さかい いやいや、やってもらいたいですよ! でもオリジナルもやりましょうよ。今度Dさん(Mummy-D)紹介しますから。彼なら面白がってすごいリリック書いてくれるかもしれない。
──日野さんが今ラップに意欲を示しているって、なかなかのトピックですね。
さかい 晩年のマイルスみたいじゃないですか。マイルスでも自分でラップまではやってないですよ(笑)。

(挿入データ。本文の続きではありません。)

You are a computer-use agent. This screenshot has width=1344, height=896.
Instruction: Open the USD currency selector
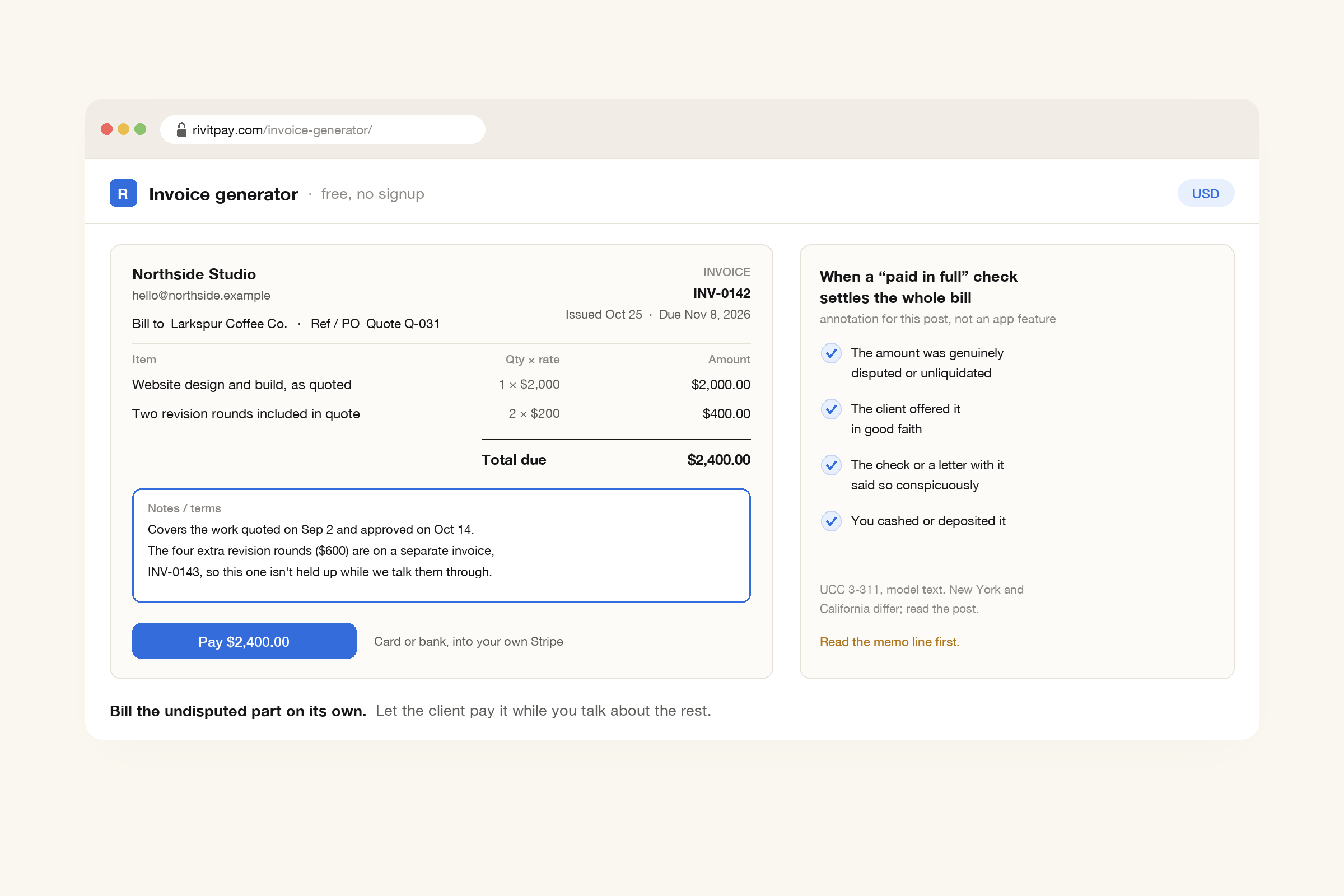point(1206,194)
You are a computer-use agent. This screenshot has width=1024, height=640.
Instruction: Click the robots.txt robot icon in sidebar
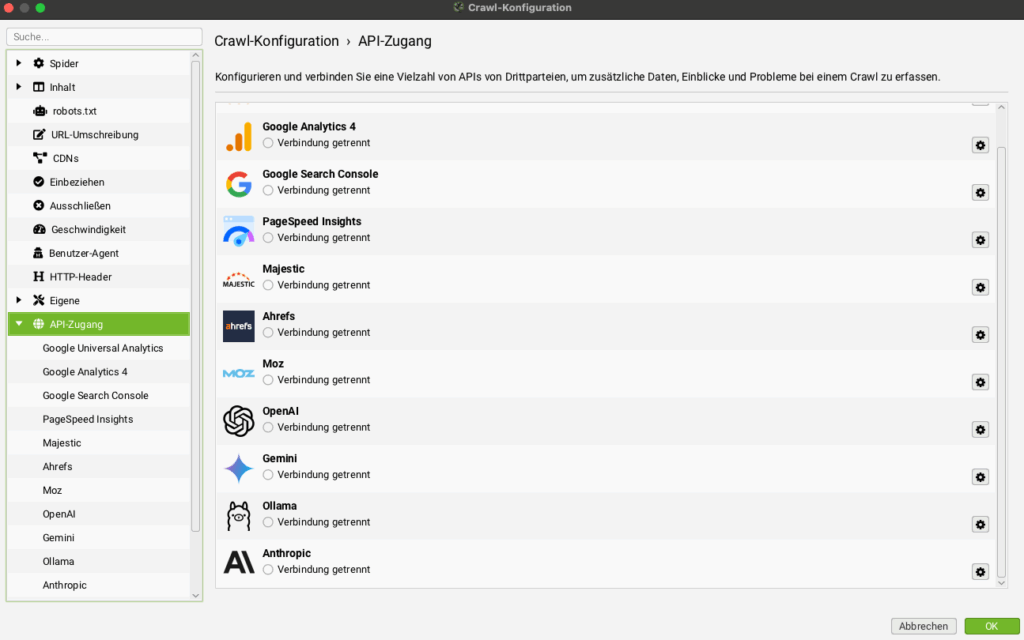pos(40,111)
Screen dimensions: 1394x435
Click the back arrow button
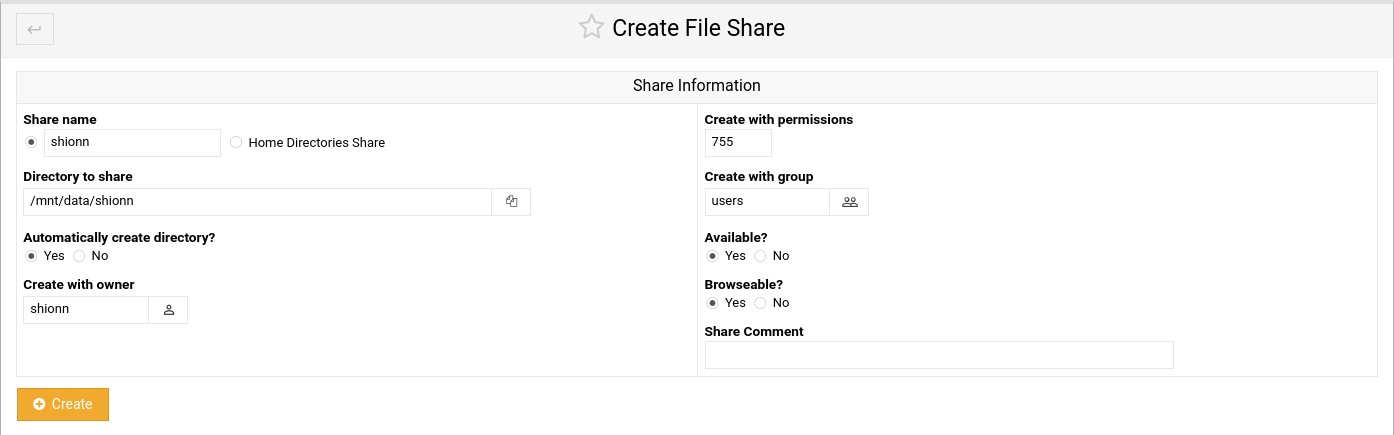(x=35, y=29)
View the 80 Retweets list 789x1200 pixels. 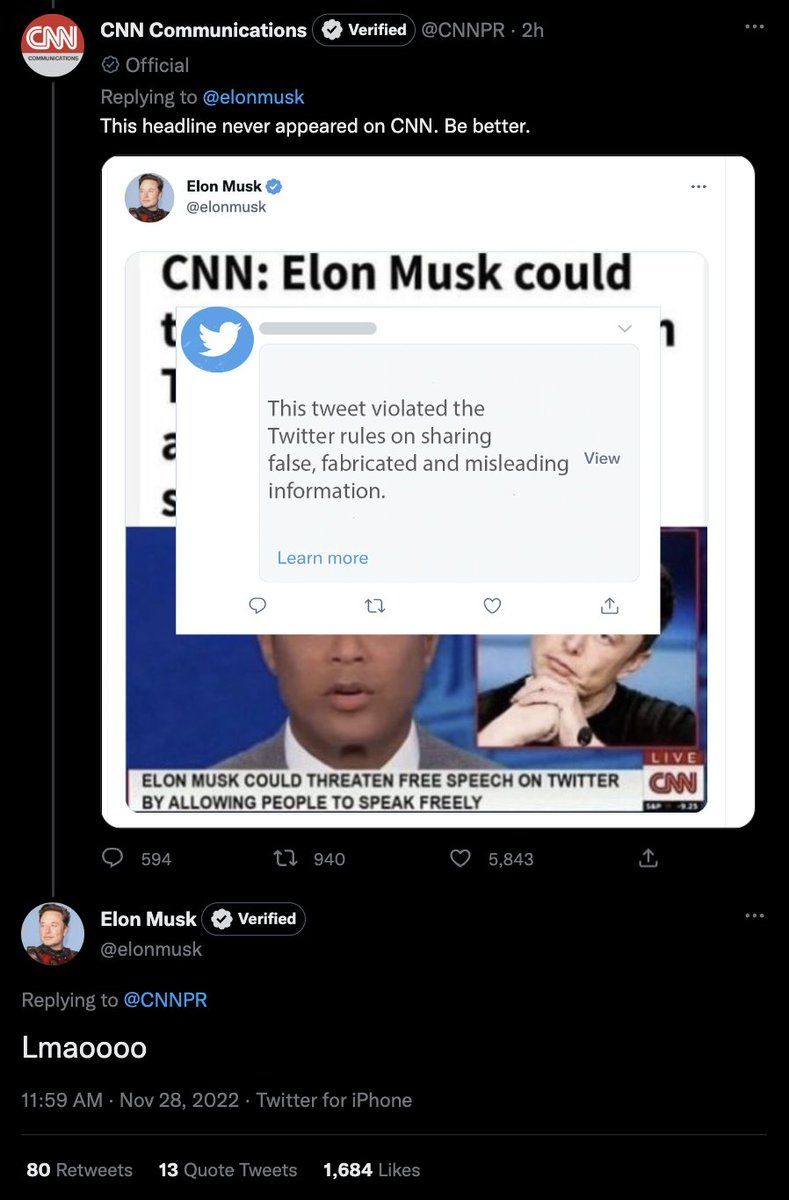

- さかいゆう コラボレーションアルバム「さかいゆうといっしょ」 / 2015年2月4日発売 / アリオラジャパン
- 初回限定盤 [CD+DVD] 3996円 / AUCL-175~6
- 通常盤 [CD] 3186円 / AUCL-177
CD収録曲
- SHIBUYA NIGHT(featuring TOMOYASU TAKEUCHI) / さかいゆう
- 生まれてきてありがとう feat. さかいゆう / KREVA
- 記念日 feat. さかいゆう / マボロシ
- ピアノとギターと愛の詩 / 大橋卓弥(スキマスイッチ)
- シロクジ feat. さかいゆう / KOHEI JAPAN
- Magic Hour feat. さかいゆう / RHYMESTER
- LOVE & LIVE LETTER / 福耳
- いつもどこでも feat. さかいゆう / 冨田ラボ
- Hold You feat. Yu Sakai / Ovall
- ピエロチック feat. 秦基博 / さかいゆう
- Life is feat. Emi Meyer / さかいゆう
- 薔薇とローズ feat. Little Glee Monster / さかいゆう
- Mirror feat. お客さん / さかいゆう
- 闇夜のホタル feat. 日野皓正 / さかいゆう
初回限定盤DVD収録内容
さかいゆう TOUR2014 "Coming Up Roses" SPECIAL
- OPENING
- SHIBUYA NIGHT feat. 竹内朋康
- EMERGENCY feat. 竹内朋康
- Life is feat. Emi Meyer
- 愛するケダモノ feat. TOKU
- ピエロチック feat. 秦基博
- 薔薇とローズ
さかいの湯 Vol.3“さかいゆうといっしょ”スペシャル
2015年3月13日(金)
東京都 EX THEATER ROPPONGI
<出演者>
さかいゆう / KOHEI JAPAN / 土岐麻子 / RHYMESTER / Little Glee Monster
写真左:さかいゆう
高知県出身の男性シンガーソングライター。20歳で上京し、独学で音楽を始める。2001年に単身渡米しロサンゼルスでストリートパフォーマンスを行いながらピアノを習得。帰国後の2004年頃よりソロ活動を本格化させ、2009年10月にシングル「ストーリー」でメジャーデビュー。胸を打つ歌詞、透明感ある歌声が広く支持されている。また客演も多く、これまでにマボロシ、KREVA、RHYMESTERなどさまざまなアーティストとコラボレーションを行っている。2014年1月には3rdアルバム「Coming Up Roses」、同年9月にミニアルバム「サマーアゲインEP」を発表した。2015年1月には書き下ろしの新曲を含むコラボレーションアルバム「さかいゆうといっしょ」をリリース。3月にはEX THEATER ROPPONGIにて、このアルバムのスペシャルイベント「さかいの湯 Vol.3 “さかいゆうといっしょ”スペシャル」を行う。
写真右:日野皓正(ヒノテルマサ)
1942年東京生まれ。9歳の頃からトランペットを学び始め、13歳の頃には米軍キャンプのダンスバンドで活動を始める。1967年に発表された初のリーダーアルバム「アローン・アローン・アンド・アローン」が大きな注目を集め“ヒノテル”ブームを巻き起こした。1975年にはアメリカ・ニューヨークに渡り、1989年には日本人として初めてジャズの名門レーベル・Blue Note Recordsと契約。 近年はチャリティー活動や後進の指導にも情熱を注ぎ、個展や画集の出版など絵画の分野でも活躍が著しい。唯一無二のオリジナリティと芸術性の高さを誇る日本を代表する国際的アーティストである。